═══ Page extract ═══

The SA algorithm can search the global-best solution; however, the capability of a global search relies on a sufficiently high temperature initialization and a sufficiently slow cooling process. Therefore, the SA algorithm converges slowly, but can be optimize by coupling this with an intelligent optimization method23.

The PSO algorithm belongs to the group intelligent optimization methods and is derived from the study of bird predation behaviors. PSO, including its implement, has been widely used for parameter identification24,25. In the PSO algorithm, each potential solution can be abstracted as a particle in state-space with each particle having a position and velocity. All particles simultaneously search for the individual-best solution and group-best solution in the given state-space. The position-speed update equation is shown as Eq. (8).

$${\mathbf{v}}_{k + 1} = \omega {\mathbf{v}}_{k} + c_{1} r_{1} [{\mathbf{p}}_{k} - {\mathbf{x}}_{k} ] + c_{2} r_{2} [{\mathbf{g}}_{k} - {\mathbf{x}}_{k} ]$$
(8)

where ω is the inertia weight; c1 and c2 are learning factors; r1 and r2 are random numbers between 0 and 1; v is the velocity of particle; x is the current solution; p is the individual-best solution and g is the group-best solution. In this article, we assume that c1 = c2 = 1.5, and ω = 0.8.

The position can thus be updated by Eq. (9):

$${\mathbf{x}}_{k + 1} = {\mathbf{x}}_{k} + {\mathbf{v}}_{k}$$
(9)

The PSO algorithm has a high convergence speed, but it is intended to converge to a local-best solution.

To optimize the SA algorithm and the PSO algorithm, a coupled SA-PSO algorithm is proposed to speed up convergence speed and avoid the algorithm falling into local optimum. The specific implementation manner can thus be depicted as follows:

Step 1: set the initial annealing temperature, and perform a Monte Carlo search at each temperature to find the global equilibrium status.

Step 2: when each particle is iteratively updated in the particle swarm algorithm, the Metropolis criterion is adopted to accept the new particle status.

═══ Data section ═══

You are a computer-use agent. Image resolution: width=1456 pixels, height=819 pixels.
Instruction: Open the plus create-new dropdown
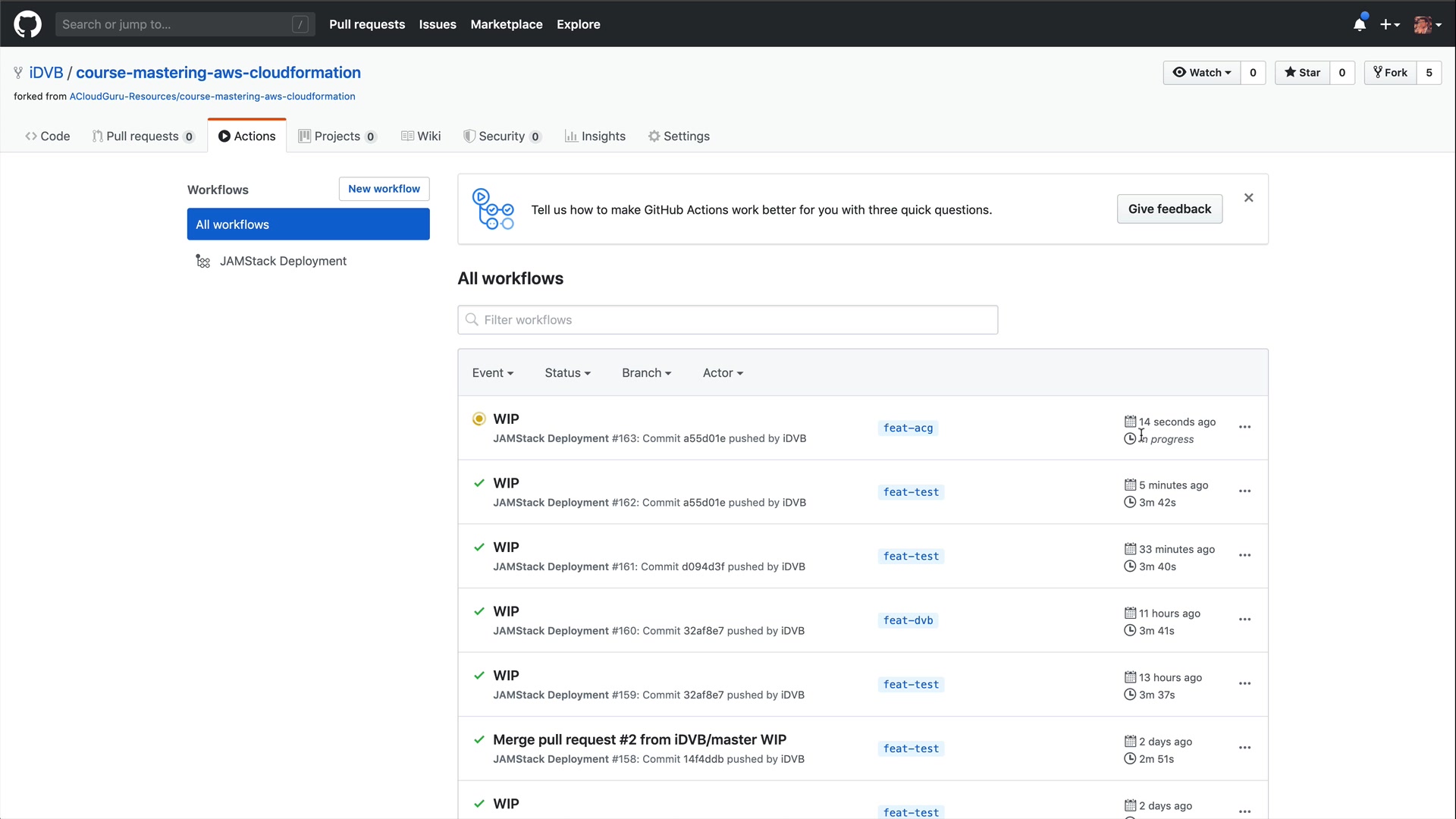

═══
═══ Data section ═══

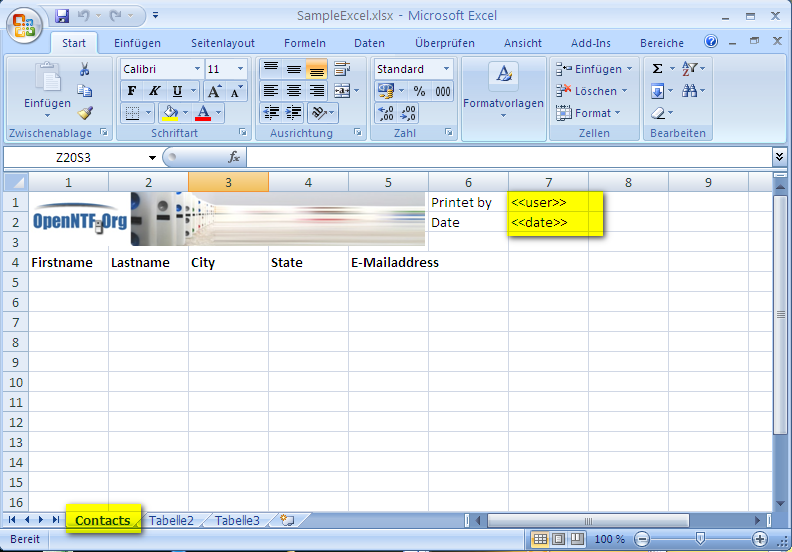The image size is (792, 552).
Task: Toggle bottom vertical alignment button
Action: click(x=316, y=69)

═══

● **Required actions**
**A)** From the records, copy the lines starting at the line containing "You are a computer-use" and ending at the line containing "Instruction: Open the", both included.
**B)** Continue the passage on the coupled SA-PSO algorithm from where it stops.

● **Answer list**
**A)**
You are a computer-use agent. Image resolution: width=1456 pixels, height=819 pixels.
Instruction: Open the plus create-new dropdown

**B)**
Step 3: loop at each annealing temperature until the number of iterations reaches the maximum or a satisfactory convergence is achieved.

Using this method, the algorithm not only avoids local optimum, but also guarantees the Monte Carlo simulation process of the annealing algorithm to ensure the ability to search the global parameter space. The SA-PSO algorithm can be depicted as Fig. 2.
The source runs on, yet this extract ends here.